Work to complete » Pull every line that holds the word "Task" from the entries.

Data in this exercise »
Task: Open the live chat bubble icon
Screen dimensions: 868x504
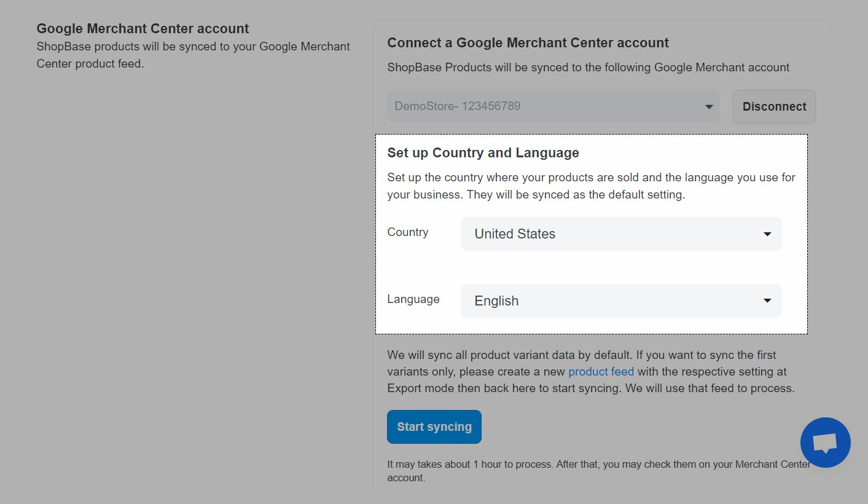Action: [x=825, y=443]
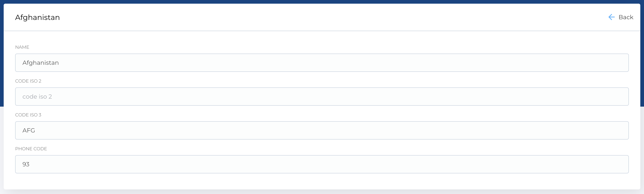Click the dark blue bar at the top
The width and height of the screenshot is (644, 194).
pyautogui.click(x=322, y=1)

--

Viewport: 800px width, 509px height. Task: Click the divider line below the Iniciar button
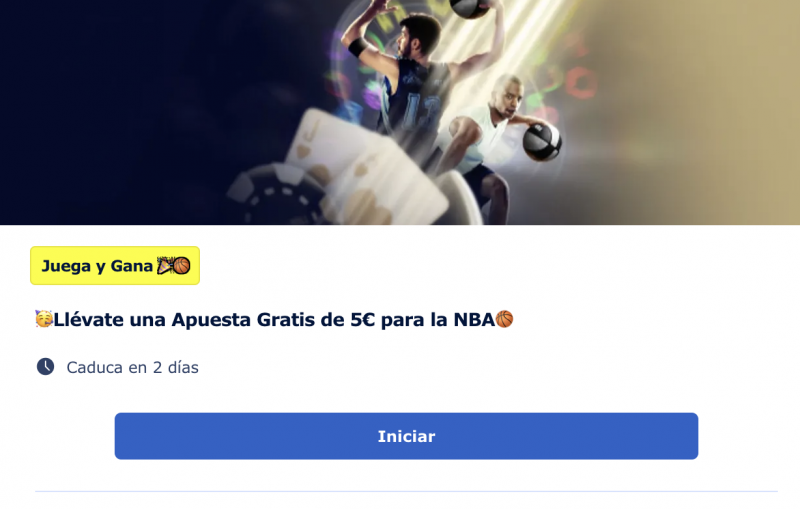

==

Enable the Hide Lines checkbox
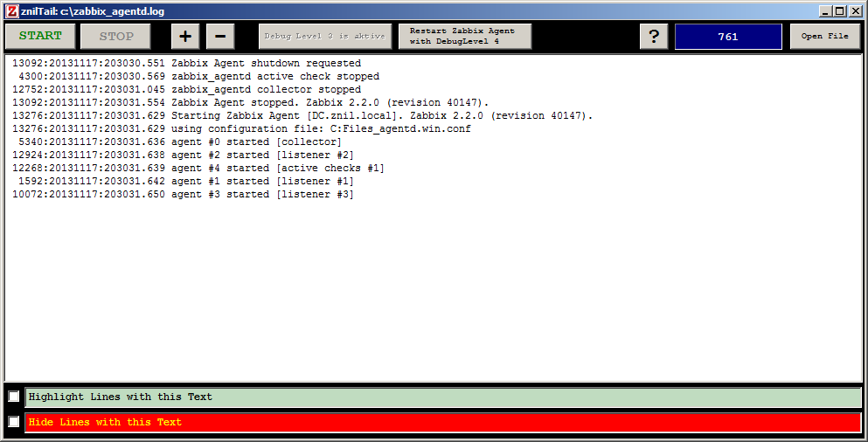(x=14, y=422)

Exercise answer »
Task: Open the live chat bubble icon
Viewport: 800px width, 509px height. Task: Click the divider line below the Iniciar button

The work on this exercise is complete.